Endangered (EPBC Act)
Scientific classification

Philotheca basistyla, commonly known as the white-flowered philotheca, is a species of flowering plant in the family Rutaceae and is endemic to the south-west of Western Australia. It is a small shrub with narrow club-shaped leaves and white flowers arranged singly on the ends of branchlets.

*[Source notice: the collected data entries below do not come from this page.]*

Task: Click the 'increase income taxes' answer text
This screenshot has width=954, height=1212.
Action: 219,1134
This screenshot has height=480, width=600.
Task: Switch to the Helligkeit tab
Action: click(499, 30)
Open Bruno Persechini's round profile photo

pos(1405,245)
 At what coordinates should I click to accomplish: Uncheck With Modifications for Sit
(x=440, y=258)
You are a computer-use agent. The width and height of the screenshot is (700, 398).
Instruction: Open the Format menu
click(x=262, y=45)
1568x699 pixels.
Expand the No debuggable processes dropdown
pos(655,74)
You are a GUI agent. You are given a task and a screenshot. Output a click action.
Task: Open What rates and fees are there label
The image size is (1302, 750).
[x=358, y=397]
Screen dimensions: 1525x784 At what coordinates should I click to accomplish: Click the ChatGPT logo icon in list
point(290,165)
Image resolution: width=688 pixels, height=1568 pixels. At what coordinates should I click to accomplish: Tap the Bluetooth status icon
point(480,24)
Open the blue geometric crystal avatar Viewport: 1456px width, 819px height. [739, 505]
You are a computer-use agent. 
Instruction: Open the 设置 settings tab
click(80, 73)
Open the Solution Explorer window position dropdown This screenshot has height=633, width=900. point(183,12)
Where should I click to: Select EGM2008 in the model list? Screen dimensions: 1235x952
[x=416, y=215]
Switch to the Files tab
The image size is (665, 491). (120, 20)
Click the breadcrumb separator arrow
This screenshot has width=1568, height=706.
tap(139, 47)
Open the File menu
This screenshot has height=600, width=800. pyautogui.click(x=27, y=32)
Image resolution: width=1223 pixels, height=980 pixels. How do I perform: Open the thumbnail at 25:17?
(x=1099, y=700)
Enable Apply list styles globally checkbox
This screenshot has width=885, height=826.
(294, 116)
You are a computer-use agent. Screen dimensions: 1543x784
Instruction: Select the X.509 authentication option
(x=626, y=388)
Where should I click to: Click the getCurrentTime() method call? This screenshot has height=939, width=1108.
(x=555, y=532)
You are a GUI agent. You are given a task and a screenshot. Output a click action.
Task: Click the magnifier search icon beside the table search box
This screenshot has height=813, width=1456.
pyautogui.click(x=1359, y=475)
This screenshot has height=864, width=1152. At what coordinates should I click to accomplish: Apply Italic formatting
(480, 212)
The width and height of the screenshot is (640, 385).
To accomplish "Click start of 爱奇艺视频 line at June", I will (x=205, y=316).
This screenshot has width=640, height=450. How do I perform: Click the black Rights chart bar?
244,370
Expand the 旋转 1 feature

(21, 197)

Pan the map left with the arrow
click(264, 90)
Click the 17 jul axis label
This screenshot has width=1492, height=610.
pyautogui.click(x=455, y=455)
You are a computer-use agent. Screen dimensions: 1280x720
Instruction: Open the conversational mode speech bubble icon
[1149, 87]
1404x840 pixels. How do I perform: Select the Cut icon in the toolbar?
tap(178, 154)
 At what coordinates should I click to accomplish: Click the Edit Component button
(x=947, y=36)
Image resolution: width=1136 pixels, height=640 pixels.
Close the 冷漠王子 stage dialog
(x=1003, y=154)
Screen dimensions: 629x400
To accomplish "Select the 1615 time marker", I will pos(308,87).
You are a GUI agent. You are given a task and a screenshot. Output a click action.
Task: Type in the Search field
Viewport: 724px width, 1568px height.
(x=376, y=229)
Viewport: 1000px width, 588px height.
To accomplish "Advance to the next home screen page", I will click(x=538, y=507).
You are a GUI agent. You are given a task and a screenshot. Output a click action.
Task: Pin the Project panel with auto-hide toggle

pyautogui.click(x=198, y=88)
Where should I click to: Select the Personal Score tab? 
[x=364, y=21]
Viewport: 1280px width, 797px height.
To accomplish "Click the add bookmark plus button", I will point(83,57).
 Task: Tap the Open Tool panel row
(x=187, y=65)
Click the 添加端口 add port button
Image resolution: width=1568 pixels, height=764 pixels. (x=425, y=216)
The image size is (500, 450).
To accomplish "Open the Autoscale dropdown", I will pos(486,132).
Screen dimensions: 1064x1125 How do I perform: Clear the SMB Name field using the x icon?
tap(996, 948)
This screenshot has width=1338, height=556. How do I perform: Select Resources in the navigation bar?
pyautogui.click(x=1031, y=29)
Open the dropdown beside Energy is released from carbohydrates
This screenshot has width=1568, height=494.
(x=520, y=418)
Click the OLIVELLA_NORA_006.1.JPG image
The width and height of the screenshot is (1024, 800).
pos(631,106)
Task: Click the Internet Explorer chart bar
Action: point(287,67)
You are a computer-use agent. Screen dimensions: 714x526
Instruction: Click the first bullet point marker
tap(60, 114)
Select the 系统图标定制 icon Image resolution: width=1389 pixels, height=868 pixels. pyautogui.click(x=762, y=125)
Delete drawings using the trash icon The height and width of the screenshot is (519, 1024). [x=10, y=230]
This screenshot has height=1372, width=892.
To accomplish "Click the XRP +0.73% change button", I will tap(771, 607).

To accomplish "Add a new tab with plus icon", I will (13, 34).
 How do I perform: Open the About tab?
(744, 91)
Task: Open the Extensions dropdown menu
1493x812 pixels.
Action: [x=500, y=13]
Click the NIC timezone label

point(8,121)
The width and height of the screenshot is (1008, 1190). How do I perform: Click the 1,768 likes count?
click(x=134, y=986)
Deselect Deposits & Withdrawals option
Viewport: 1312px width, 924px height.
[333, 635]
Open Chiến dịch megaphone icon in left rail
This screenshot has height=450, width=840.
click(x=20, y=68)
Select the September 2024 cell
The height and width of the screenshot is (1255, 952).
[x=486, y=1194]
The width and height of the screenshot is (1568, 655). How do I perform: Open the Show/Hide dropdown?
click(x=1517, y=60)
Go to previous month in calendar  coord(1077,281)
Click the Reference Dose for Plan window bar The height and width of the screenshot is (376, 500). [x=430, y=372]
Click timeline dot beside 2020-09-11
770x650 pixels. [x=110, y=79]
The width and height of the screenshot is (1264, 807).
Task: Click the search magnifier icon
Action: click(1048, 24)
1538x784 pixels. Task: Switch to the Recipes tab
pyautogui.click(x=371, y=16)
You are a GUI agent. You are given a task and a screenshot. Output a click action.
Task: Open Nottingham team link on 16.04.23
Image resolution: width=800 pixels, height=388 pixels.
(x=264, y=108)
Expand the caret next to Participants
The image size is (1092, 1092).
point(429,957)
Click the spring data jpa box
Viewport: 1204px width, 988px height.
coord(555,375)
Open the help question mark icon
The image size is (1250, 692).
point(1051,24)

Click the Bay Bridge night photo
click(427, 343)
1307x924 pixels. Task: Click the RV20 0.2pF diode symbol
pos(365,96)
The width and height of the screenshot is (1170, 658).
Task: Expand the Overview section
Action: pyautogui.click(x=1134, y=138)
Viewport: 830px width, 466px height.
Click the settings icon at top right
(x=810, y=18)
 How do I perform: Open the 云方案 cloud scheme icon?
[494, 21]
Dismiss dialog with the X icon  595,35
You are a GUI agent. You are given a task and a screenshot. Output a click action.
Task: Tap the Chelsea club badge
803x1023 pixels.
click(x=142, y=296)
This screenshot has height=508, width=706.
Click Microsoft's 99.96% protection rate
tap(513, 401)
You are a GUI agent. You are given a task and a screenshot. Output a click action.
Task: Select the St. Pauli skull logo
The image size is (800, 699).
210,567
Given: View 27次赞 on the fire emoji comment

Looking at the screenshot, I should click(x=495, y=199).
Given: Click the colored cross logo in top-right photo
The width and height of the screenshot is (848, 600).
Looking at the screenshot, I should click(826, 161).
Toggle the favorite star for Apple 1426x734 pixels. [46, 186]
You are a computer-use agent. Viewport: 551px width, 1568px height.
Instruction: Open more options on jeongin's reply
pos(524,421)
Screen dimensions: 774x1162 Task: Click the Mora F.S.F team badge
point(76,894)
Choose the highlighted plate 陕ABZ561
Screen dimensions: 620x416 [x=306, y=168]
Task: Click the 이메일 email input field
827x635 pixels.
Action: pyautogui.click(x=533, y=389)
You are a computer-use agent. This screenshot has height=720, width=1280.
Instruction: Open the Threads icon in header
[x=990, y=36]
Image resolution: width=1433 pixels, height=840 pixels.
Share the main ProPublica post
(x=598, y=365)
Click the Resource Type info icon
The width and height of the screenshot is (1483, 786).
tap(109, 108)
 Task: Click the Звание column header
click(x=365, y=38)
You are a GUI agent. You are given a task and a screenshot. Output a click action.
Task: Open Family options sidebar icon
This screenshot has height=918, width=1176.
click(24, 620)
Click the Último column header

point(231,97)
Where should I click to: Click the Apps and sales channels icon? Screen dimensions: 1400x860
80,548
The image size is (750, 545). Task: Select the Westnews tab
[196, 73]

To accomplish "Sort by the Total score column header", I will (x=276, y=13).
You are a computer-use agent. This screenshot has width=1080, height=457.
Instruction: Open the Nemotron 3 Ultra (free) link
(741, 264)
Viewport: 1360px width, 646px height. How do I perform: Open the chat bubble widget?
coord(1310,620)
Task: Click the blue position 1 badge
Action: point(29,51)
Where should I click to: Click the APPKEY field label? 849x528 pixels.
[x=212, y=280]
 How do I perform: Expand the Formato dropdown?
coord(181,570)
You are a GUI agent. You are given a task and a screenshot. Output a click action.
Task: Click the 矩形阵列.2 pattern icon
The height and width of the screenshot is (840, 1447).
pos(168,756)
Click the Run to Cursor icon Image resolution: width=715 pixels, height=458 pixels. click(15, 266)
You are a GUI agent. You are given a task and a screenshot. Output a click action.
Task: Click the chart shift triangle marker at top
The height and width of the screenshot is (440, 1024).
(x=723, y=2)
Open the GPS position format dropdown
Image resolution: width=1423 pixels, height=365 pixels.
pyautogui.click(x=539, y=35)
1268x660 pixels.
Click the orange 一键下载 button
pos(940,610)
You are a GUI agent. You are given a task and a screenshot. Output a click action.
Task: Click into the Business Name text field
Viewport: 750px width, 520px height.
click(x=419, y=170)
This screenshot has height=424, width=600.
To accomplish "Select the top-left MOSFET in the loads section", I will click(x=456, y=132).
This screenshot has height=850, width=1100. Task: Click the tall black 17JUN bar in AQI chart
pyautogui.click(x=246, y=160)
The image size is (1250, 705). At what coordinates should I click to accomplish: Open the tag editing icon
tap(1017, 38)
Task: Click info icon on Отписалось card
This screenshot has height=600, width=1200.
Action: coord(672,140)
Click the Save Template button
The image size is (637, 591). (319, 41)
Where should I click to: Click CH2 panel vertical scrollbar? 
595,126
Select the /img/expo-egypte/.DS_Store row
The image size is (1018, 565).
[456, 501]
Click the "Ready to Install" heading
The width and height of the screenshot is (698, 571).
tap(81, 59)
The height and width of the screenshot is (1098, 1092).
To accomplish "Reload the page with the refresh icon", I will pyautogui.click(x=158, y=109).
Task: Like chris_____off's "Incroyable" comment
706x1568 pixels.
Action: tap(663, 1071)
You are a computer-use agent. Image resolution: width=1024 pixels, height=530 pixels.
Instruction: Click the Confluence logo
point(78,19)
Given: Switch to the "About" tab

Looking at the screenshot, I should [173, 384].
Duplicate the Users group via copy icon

Philotheca basistyla is a shrub that grows to a height of 1 m (3 ft 3 in) with corky branchlets. The leaves are narrow club-shaped, about 10 mm (0.39 in) long with scattered warty glands. The flowers are borne singly on the ends of the branchlets, each flower on a narrow top-shaped pedicel about 1 mm (0.039 in) long. There are five broadly egg-shaped sepals about 1 mm (0.039 in) long and five elliptical white petals about 6 mm (0.24 in) long. The ten stamens are joined for two-thirds of their length to form a cylindrical tube. Flowering occurs from August to October.

Taxonomy and naming

Philotheca basistyla was first formally described in 1993 by Frans Hendricus Mollemans in the journal Nuytsia from specimens collected near Trayning.

Distribution and habitat

White-flowered philotheca grows in dense scrub north-west of Southern Cross in the south-west of Western Australia.

Conservation status

This philotheca is listed as "endangered" under the Australian Government Environment Protection and Biodiversity Conservation Act 1999 and an interim recovery plan has been prepared. It is also listed as "Threatened Flora (Declared Rare Flora — Extant)" by the Department of Environment and Conservation (Western Australia). The main threats to the species include road and firebreak maintenance activities, pipeline management, weed invasion and grazing by rabbits.